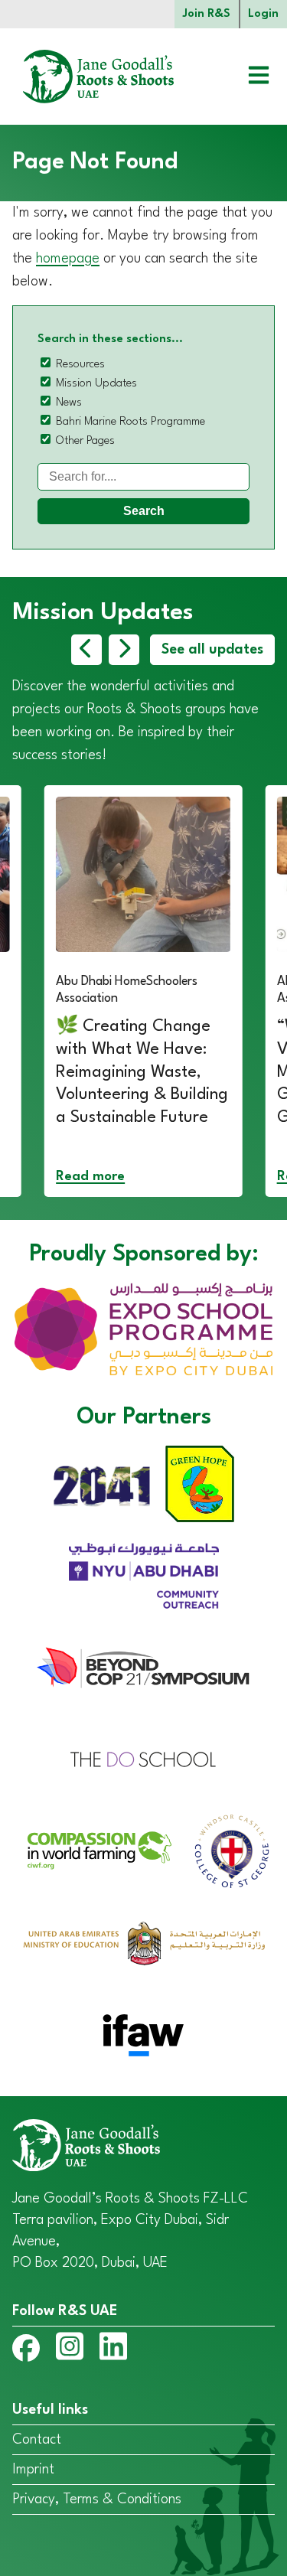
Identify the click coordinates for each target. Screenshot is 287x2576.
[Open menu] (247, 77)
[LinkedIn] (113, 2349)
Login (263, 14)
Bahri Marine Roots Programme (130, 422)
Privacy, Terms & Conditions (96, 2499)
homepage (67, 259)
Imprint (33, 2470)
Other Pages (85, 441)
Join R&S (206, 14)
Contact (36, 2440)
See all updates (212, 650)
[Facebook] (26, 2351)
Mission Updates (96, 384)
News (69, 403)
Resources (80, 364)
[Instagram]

============

## What is expected
Reproduce each record from above exactly; pictures do not belong in the copy.

## Written answer
Identify the click coordinates for each target. Screenshot is 287x2576.
[Open menu] (247, 77)
[LinkedIn] (113, 2349)
Login (263, 14)
Bahri Marine Roots Programme (130, 422)
Privacy, Terms & Conditions (96, 2499)
homepage (67, 259)
Imprint (33, 2470)
Other Pages (85, 441)
Join R&S (206, 14)
Contact (36, 2440)
See all updates (212, 650)
[Facebook] (26, 2351)
Mission Updates (96, 384)
News (69, 403)
Resources (80, 364)
[Instagram]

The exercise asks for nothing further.